Strong growth for HGV sales but zero-emission trucks barely feature

UK demand for HGVs rose by 17.1% in the first three months of this year, according to figures released today by the Society of Motor Manufacturers and Traders (SMMT), but zero-emission vehicles (ZEVs) represented just 0.3% of the market.

Registration figures show universal growth in HGVs but reluctance to switch to ZEV

With universal growth across the sector but a clear reluctance to switch to ZEVs, the industry is calling for a clear long-term strategy for HGV infrastructure and incentives to deliver zero emission goals.

The fourth consecutive quarter of growth saw the number of HGV registrations increase to 11,517. Driven by high demand from the haulage, construction and distribution sectors, as well as an easing of long-term global supply chain disruptions, this means the market is now just -2.9% below the first quarter of 2019.               

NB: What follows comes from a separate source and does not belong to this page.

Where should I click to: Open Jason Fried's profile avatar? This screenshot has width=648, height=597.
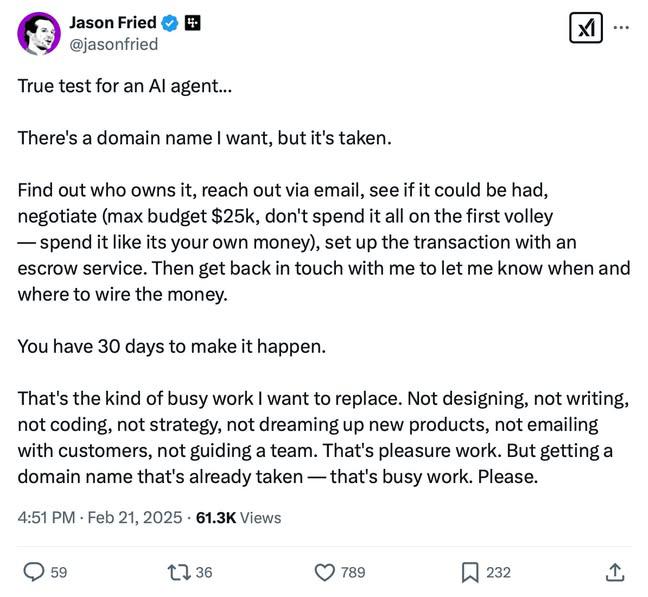coord(39,33)
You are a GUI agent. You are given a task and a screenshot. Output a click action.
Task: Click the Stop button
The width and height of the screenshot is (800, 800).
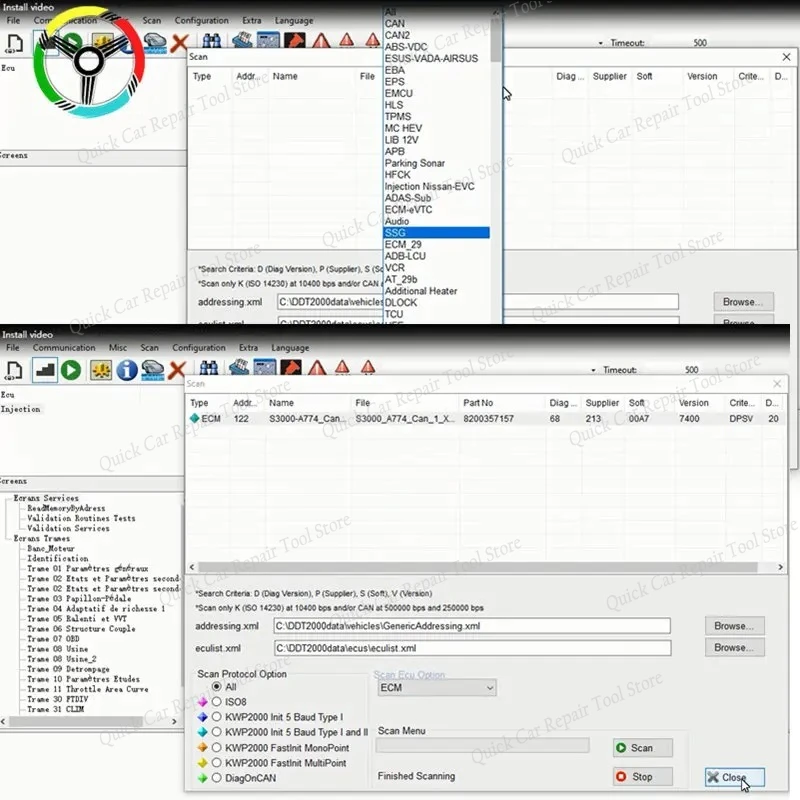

The rise in registrations was led by double-digit increases of rigid and articulated trucks, with volumes up 17.3% and 16.8% respectively. The 5,838 new rigids joining UK roads is the highest first quarter figure since 2019 and represents more than half of all new truck registrations.

Demand increased for trucks across all major segments, with tractors by far the most popular, up by 15.7% to 5,585 units, while some 1,079 new box vans were registered, up 15.3%. New registrations of tippers increased by 6.8%, curtainsiders by 34.5% and dropside trucks by 38.8%.      

Failing to switch to green trucks

There are 20 ZEVs currently available in the UK with truck manufacturers investing heavily yet, despite the growth in HGV demand, the latest electric and hydrogen HGVs represented just 0.3% of the market.

Given the absence of a single HGV-dedicated public charging or hydrogen refuelling station in the UK, and with the sale of new non-ZEV trucks under 26 tonnes due to end in 2035, the SMMT suggested that further measures are needed for operators across the UK to make the switch.

Calling on the government to provide a long-term HGV infrastructure strategy that matches Britain’s world-leading ambitions for truck decarbonisation, the SMMT highlighted the need for sufficient public charging and refuelling points in the right locations, ahead of need.

It added that globally competitive incentives for the higher cost of ZEV fleet renewal and required depot upgrades is also essential, enabling many operators that naturally face tight margins to commit to the latest high-performing green trucks.         

Mike Hawes, SMMT chief executive, said, “The fourth quarter of growth shows that the HGV sector’s recovery from pandemic and supply chain shocks now has momentum.

“For truck fleet renewal to drive UK economic growth and decarbonisation in the long term, however, the zero emission HGV market must gather speed – but operators still need greater certainty that Britain is serious about becoming a globally competitive location for zero emission logistics.

“With an abundance of new electric and hydrogen truck models now ready to join UK roads, a plan is urgently needed to deliver HGV-dedicated public infrastructure, along with incentives for net zero vehicle and depot investments that contend with the world’s major decarbonising nations.”